And also does technological drivers, the development of roundup resistant soybean in the particular case of Argentina, plays a very important role it makes doing agriculture in dryland quite simpler than before. You can control weeds very, very easily because your crop is resistant to a relatively cheap and wide spectrum herbicide, which is glyphosate. And you can keep the residue on previous crop on top of the surface that's good for water. So by controlling weeds very efficiently and how it's covered over the soil all year round, you are in a way encouraged to go farther west to dry land and keep doing soybean. That was very successful. 

There's another, there's other things also, there's a financial aspect on this transition and there was a series of bank collapses in the banking system in Argentina in the early 2000 and people didn't want to put their money in the bank anymore. And there was money around the system that was finding for a good place to invest, and agriculture was one of them. So suddenly there was a lot of money flowing to small farming companies that were not owning land, but renting land, and suddenly we're accessing a lot of capital. They had a new technology that was working very well, and there were not big restrictions to transform the land from forest pasture or grassland to farmland and was a perfect storm, I would say, for the expansion of agriculture at a very, very fast rate. All of this is happening in a world that in the international trade of food products after year 2000 right?

[00:15:27] Bridget Scanlon: And, and then they also had very efficient way, mechanized way of removing the trees with chains and they developed that system. And then of course, that has negative impacts on the land that you still see today.

[00:15:41] Esteban Jobbagy: Yes. This is something, perhaps the saddest part of this process comes with the machinery as a symbol of how we do this. We develop machinery, do it really fast, efficiently. Some key thing with business of agriculture in this context of taxes and all the things we were discussing is scale, economies of scale.

So, doing it at, at a very large scale makes it a lot more profitable, but you need to clear land at a fast pace, at a large scale, cut the trees and we burn them in situ. Just keep going. And we don't. This is a triple tragedy. We are damaging the soil because we cut all the trees and burn it in situ with very high temperature fires. We are losing the forest, and we are not taking any advantage of these timber products that have a lot of value. I mean this some of these have valuable timber. So, it's a waste in many aspects, and it's just a result of the rush to clear the land and to do it before someone stops you.

[00:16:47] Bridget Scanlon: Right. So that brings us to the forest laws that became effective in 2008 and maybe at different times in the different provinces. So, it was a national forest law then that's implemented by the provinces. Maybe you can describe that a little bit and, and how that might actually be exacerbating or amplifying some of the issues with deforestation and making them do it so rapidly.

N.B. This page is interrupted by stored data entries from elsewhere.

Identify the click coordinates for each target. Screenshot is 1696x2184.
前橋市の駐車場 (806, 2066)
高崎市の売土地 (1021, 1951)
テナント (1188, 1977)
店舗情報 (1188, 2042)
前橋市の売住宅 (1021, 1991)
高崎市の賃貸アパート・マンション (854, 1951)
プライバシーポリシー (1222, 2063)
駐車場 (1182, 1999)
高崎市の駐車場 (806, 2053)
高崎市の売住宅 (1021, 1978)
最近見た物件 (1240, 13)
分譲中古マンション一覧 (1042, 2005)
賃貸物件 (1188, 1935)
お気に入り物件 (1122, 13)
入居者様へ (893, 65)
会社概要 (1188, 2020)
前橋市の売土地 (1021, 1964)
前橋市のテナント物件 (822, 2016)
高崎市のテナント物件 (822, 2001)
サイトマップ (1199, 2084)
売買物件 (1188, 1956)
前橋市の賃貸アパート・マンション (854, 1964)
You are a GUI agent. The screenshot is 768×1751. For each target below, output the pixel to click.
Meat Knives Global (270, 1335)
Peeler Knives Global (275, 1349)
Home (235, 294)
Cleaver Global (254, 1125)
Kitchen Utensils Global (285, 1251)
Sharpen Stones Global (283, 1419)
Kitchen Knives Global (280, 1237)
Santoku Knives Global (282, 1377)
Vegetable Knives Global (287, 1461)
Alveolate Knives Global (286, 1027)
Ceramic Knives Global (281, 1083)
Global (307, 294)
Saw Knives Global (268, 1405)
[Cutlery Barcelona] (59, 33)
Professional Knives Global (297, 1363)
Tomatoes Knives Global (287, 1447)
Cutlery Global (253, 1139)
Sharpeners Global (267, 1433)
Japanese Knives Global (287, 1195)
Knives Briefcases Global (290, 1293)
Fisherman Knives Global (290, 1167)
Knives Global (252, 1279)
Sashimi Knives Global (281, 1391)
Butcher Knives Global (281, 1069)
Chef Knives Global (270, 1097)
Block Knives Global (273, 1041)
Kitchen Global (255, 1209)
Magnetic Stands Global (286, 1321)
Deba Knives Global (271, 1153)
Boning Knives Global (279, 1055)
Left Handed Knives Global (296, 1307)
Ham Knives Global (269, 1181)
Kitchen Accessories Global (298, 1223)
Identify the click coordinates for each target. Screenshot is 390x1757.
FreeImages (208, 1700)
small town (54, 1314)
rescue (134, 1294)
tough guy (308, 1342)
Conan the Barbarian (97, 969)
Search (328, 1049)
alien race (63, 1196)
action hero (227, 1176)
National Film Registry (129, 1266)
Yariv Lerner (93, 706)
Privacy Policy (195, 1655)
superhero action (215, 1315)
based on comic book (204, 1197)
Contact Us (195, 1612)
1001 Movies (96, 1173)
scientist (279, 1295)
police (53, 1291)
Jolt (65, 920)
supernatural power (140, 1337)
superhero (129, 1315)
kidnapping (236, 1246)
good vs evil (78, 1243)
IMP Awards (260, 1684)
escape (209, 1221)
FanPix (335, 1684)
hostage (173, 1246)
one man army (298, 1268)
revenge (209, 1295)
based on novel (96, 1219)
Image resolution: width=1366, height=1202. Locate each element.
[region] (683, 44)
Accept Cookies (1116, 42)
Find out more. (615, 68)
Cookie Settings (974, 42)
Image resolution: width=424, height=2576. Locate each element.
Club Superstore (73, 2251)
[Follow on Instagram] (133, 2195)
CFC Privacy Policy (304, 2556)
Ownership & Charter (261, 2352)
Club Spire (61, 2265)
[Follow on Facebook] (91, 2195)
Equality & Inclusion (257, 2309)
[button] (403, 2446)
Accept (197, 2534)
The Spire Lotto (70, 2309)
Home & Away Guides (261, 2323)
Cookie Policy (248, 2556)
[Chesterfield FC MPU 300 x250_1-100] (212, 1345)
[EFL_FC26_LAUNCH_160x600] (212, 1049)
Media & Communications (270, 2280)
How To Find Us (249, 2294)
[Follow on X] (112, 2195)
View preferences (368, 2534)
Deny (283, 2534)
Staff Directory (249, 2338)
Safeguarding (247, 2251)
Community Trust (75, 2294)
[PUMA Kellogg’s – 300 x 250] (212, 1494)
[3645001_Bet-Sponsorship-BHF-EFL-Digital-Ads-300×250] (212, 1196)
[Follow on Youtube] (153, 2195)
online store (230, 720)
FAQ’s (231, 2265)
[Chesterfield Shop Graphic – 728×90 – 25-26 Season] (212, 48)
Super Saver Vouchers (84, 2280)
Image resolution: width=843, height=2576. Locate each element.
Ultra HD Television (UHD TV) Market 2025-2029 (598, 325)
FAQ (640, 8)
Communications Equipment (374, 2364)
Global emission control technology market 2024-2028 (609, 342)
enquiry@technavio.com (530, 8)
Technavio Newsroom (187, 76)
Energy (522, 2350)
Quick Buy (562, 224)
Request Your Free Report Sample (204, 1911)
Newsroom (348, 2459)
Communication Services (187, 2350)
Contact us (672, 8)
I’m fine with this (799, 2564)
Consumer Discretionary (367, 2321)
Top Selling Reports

[00:17:13] Esteban Jobbagy: Yeah, it's an interesting process. We don't have a lot of public land in Argentina, you know, and we don't have a lot of land planning. So, the forest law was something new were very important in the history of Argentina. Few years after this explosion of agriculture, mainly urban societies start getting concerned and protesting about the deforestation.

And it was probably the marches in the towns that moved legislators to pass this law at the national level that asks for each province to define which forests are going to be protected, strictly protected, which forests are going to be used but without clearing. Are going to be allowed to get cleared and compared to whatever, mainly agriculture, This is a traffic light system that suggests to painting red what you are going to preserve, yellow, what you're going to be using as a forest, and green what you can do whatever you want.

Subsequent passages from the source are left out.